DATA SHOWN:

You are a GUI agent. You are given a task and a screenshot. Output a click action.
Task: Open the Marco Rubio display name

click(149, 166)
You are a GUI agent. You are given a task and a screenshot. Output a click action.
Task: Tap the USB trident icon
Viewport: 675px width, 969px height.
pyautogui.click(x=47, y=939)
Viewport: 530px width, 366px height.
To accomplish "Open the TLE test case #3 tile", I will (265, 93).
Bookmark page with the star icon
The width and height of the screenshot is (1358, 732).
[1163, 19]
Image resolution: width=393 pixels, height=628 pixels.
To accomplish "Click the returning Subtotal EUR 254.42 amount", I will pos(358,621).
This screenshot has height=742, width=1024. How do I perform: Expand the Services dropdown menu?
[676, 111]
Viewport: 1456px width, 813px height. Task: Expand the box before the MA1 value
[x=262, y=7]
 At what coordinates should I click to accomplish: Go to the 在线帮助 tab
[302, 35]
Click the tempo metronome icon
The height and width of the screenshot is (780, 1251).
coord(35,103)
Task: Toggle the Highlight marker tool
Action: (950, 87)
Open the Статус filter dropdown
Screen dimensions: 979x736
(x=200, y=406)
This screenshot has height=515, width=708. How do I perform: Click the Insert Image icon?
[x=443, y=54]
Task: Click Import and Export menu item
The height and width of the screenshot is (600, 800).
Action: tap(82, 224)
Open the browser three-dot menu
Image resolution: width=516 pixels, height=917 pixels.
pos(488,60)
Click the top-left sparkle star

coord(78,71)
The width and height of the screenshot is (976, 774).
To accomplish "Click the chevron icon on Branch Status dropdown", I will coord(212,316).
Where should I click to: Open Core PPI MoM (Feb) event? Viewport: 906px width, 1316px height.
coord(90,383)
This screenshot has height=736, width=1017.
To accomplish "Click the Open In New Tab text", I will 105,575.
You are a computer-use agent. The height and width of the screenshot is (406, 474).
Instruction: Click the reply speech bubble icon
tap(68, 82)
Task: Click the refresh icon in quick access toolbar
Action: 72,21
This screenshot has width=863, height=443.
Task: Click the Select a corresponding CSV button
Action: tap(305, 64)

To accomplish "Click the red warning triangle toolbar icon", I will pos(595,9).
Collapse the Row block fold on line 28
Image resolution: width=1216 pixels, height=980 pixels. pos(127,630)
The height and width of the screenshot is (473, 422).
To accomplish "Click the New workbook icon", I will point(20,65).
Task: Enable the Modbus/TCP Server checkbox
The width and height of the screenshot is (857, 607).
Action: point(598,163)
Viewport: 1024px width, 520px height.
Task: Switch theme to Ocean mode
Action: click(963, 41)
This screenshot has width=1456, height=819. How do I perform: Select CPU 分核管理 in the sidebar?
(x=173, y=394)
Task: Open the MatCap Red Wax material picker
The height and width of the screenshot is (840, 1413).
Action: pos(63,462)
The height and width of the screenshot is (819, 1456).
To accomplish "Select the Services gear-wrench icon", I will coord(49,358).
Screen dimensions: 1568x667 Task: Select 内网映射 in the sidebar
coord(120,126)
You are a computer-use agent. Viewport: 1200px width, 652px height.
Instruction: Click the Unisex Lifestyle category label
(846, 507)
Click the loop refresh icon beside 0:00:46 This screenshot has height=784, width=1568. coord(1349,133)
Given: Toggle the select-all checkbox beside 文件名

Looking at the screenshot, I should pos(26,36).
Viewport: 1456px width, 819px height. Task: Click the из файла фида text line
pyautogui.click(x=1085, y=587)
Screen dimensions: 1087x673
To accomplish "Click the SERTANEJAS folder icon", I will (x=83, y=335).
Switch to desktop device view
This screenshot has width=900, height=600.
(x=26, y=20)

PROBLEM DESCRIPTION:
Please reproduce exactly the lines in the listing above from the one containing "Instruction: Click the reply" through the one containing "The height and width of the screenshot is (473, 422).", both included, and nothing more.

EXERCISE SOLUTION:
Instruction: Click the reply speech bubble icon
tap(68, 82)
Task: Click the refresh icon in quick access toolbar
Action: 72,21
This screenshot has width=863, height=443.
Task: Click the Select a corresponding CSV button
Action: tap(305, 64)

To accomplish "Click the red warning triangle toolbar icon", I will pos(595,9).
Collapse the Row block fold on line 28
Image resolution: width=1216 pixels, height=980 pixels. pos(127,630)
The height and width of the screenshot is (473, 422).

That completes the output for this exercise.